De 1994 à 2010

Le Tribunal pénal international pour le Rwanda est constitué par l’ONU fin 1994.

Pasteur Bizimungu démissionne en 2000.

Paul Kagame est élu président de la République par l’Assemblée nationale.

Le Rwanda doit faire face à un besoin de justice qui engorge les tribunaux et amène à la réhabilitation de la justice traditionnelle.

En 2002, l’ancien président de la République, Pasteur Bizimungu, est arrêté et mis en prison.

2003 (26 mai) : la constitution est adoptée par référendum.

2003 (25 août) : L’élection présidentielle se déroule au suffrage universel et Paul Kagame est élu président de la République. 2003 (2 octobre) : Au cours des élections législatives au suffrage universel, les députés favorables à Paul Kagame obtiennent la majorité des sièges. 49% des députés sont des femmes, ainsi qu’une très forte proportion de sénateurs et de ministres, ce qui fait du Rwanda le pays dont la participation des femmes au pouvoir politique est la plus forte au monde.

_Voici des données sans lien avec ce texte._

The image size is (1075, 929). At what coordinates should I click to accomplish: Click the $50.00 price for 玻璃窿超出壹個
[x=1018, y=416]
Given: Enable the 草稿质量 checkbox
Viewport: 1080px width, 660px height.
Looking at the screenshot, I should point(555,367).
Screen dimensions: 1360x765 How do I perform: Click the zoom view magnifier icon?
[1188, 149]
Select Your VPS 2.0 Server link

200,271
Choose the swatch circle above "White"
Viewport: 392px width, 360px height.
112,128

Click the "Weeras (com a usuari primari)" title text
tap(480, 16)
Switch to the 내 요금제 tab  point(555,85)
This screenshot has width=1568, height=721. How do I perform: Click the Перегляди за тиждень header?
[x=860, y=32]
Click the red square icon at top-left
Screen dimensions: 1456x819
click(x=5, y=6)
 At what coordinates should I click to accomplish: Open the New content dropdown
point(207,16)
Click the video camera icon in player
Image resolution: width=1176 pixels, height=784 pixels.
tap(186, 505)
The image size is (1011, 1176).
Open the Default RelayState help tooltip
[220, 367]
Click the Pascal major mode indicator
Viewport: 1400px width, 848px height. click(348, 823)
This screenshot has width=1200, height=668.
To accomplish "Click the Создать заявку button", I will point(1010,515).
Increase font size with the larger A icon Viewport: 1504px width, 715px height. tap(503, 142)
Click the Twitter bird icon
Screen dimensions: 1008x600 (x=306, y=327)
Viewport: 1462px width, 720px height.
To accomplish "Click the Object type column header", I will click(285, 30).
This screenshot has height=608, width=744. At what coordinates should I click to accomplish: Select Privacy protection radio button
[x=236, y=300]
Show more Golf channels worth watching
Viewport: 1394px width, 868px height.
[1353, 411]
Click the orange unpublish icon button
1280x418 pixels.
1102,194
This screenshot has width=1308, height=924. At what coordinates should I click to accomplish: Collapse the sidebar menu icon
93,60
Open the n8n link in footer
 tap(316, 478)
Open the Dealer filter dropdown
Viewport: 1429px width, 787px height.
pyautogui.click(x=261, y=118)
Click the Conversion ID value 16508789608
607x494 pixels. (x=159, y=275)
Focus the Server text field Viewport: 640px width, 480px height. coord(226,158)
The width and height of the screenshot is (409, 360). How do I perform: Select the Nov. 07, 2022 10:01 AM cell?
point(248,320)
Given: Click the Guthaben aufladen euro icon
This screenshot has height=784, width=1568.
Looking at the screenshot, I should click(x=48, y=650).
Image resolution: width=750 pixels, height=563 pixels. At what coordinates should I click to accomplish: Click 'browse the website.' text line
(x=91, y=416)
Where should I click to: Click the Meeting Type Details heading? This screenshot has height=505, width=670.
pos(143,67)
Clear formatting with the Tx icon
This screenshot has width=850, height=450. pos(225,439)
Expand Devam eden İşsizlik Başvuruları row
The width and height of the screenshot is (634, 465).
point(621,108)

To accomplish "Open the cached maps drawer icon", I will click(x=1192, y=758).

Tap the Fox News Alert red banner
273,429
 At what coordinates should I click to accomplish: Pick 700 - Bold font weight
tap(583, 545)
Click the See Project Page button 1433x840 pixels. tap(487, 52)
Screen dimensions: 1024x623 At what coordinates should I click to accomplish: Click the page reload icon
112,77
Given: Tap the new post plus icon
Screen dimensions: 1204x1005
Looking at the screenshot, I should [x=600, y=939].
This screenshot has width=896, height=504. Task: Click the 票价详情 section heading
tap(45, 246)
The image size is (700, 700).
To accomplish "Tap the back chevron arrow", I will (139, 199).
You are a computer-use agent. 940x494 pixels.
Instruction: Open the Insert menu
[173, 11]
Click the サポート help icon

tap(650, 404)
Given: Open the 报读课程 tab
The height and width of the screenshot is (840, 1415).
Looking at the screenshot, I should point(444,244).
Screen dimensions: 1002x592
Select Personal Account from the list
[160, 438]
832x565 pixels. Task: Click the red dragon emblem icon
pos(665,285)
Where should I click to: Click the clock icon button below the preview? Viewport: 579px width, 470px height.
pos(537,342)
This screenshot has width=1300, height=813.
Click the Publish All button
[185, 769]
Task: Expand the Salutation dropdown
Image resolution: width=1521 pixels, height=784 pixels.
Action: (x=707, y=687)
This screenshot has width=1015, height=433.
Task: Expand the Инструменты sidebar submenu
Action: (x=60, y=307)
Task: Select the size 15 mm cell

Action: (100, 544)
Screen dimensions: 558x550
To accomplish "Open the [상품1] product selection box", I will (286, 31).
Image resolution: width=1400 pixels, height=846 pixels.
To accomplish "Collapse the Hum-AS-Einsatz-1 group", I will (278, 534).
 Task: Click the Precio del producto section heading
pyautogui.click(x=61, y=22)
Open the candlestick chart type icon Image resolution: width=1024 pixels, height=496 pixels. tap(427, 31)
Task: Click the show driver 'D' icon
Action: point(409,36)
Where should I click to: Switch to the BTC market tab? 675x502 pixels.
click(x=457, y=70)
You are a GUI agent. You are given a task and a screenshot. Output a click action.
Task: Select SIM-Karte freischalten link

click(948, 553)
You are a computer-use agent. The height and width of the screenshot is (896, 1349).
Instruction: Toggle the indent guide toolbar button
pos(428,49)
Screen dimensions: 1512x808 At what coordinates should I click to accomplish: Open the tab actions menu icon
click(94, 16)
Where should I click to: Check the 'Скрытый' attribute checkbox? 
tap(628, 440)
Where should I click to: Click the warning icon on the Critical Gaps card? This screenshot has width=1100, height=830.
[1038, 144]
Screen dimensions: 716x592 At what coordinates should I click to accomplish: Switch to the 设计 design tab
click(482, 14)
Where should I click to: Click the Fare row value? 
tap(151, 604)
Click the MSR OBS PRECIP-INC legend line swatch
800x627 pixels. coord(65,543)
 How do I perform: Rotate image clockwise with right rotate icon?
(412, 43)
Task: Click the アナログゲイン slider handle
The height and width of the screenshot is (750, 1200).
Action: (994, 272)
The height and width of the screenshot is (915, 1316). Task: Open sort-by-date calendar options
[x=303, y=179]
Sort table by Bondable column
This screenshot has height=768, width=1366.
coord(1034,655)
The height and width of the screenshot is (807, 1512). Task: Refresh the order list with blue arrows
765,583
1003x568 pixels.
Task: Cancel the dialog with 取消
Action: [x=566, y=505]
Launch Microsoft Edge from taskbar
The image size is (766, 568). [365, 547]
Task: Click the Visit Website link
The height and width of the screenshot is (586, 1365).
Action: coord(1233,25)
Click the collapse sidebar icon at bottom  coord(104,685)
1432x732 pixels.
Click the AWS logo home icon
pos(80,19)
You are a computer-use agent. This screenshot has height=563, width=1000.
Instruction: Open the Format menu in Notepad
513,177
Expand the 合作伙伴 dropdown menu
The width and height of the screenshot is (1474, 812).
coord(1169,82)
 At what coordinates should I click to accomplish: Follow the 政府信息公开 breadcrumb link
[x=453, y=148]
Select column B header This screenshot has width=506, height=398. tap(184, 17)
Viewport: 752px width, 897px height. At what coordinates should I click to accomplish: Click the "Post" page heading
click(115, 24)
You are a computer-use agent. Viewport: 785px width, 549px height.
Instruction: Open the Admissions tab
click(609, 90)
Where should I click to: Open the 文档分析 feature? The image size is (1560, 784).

Puis le Rwanda développe une politique extérieure audacieuse Il envoie des casques bleus rwandais au Darfour. Un Rwandais occupe des responsabilités au sein de l’Union africaine. En République démocratique du Congo, le problème des FDLR est pris au sérieux par la Communauté internationale. Le ministre de l’économie du Rwanda devient Président de la Banque africaine de développement en 2005. Le Rwanda fait partie des pays qui bénéficient d’une importante remise de dette en juillet 2005 par le G8. Le Rwanda bénéficie incontestablement d’un courant favorable au sein de la diplomatie internationale qui est sans doute dû à la pugnacité diplomatique convaincante de ses dirigeants.

Les Gacaca entrent dans leur phase opérationnelle en janvier 2005. Petit à petit, des Rwandais se rendent compte qu’ils doivent craindre cette justice populaire réorganisée et six mille d’entre eux s’enfuient au Burundi d’où ils sont renvoyés au Rwanda, en ayant vainement tenté d’apitoyer la communauté internationale et les ONG sur leur sort.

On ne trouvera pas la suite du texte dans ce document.